**EXERCISE BRIEF**
Once the line with "Select the source [dbo].[emp] table name" is found in the data, output it and each following line exactly, up to and including the line with "Task: Select phone tail number 9509", and nothing before or after.

**EXERCISE INPUTS**
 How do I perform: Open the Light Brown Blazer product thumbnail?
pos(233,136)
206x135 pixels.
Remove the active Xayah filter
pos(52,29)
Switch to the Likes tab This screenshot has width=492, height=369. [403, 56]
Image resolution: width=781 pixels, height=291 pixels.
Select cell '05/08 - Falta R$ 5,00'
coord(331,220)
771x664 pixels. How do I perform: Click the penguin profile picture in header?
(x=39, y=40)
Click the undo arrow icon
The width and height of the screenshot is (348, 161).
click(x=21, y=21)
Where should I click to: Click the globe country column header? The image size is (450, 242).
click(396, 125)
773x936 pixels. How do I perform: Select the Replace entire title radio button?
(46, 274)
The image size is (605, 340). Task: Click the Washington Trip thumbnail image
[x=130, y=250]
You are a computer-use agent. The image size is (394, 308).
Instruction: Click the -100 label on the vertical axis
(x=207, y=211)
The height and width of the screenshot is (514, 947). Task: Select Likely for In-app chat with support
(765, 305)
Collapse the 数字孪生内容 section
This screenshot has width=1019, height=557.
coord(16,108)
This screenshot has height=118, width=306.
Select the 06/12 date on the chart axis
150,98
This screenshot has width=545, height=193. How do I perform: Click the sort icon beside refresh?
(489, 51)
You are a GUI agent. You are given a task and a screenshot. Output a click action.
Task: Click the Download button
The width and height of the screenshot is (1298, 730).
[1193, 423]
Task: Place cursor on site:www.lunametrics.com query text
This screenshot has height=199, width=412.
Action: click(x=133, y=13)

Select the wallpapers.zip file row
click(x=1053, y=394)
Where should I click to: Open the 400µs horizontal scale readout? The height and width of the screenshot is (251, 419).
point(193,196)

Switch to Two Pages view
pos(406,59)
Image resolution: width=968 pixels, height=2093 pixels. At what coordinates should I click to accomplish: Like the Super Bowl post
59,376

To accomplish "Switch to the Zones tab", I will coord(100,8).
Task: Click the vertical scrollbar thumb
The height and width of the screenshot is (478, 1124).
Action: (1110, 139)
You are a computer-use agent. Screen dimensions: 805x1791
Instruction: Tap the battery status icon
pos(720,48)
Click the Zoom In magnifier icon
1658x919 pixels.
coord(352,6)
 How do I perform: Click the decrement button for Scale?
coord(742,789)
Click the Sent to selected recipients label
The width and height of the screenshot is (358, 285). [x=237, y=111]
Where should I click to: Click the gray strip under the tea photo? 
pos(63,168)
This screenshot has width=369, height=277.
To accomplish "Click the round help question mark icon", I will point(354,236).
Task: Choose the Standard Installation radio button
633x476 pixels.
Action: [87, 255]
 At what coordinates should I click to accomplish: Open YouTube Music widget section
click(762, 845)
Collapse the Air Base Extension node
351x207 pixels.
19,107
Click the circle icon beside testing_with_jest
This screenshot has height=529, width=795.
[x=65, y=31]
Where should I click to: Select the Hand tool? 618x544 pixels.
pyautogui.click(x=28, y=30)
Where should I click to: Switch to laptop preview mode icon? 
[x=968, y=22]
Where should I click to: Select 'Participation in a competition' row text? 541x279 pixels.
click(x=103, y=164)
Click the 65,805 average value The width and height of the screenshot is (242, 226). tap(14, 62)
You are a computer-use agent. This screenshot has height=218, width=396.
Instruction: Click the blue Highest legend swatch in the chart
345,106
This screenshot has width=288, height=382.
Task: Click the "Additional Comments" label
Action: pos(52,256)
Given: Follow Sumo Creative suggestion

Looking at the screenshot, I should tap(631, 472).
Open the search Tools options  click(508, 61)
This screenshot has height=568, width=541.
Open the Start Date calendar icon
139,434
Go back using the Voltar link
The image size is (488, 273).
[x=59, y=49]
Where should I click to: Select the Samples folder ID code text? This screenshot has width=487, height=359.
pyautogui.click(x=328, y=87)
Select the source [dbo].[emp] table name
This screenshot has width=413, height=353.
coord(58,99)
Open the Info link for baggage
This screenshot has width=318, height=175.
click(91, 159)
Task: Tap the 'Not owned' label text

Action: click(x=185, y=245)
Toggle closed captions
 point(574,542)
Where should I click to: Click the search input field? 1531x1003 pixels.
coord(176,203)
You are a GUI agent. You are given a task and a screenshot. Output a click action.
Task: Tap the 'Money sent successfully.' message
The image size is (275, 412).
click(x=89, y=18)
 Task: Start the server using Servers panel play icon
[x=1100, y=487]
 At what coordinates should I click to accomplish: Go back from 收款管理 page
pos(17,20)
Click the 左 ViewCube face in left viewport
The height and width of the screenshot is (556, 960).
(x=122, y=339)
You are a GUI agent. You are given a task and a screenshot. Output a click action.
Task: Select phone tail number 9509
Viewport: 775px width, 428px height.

**SOLUTION TO THIS EXERCISE**
Select the source [dbo].[emp] table name
This screenshot has width=413, height=353.
coord(58,99)
Open the Info link for baggage
This screenshot has width=318, height=175.
click(91, 159)
Task: Tap the 'Not owned' label text

Action: click(x=185, y=245)
Toggle closed captions
 point(574,542)
Where should I click to: Click the search input field? 1531x1003 pixels.
coord(176,203)
You are a GUI agent. You are given a task and a screenshot. Output a click action.
Task: Tap the 'Money sent successfully.' message
The image size is (275, 412).
click(x=89, y=18)
 Task: Start the server using Servers panel play icon
[x=1100, y=487]
 At what coordinates should I click to accomplish: Go back from 收款管理 page
pos(17,20)
Click the 左 ViewCube face in left viewport
The height and width of the screenshot is (556, 960).
(x=122, y=339)
You are a GUI agent. You are given a task and a screenshot. Output a click action.
Task: Select phone tail number 9509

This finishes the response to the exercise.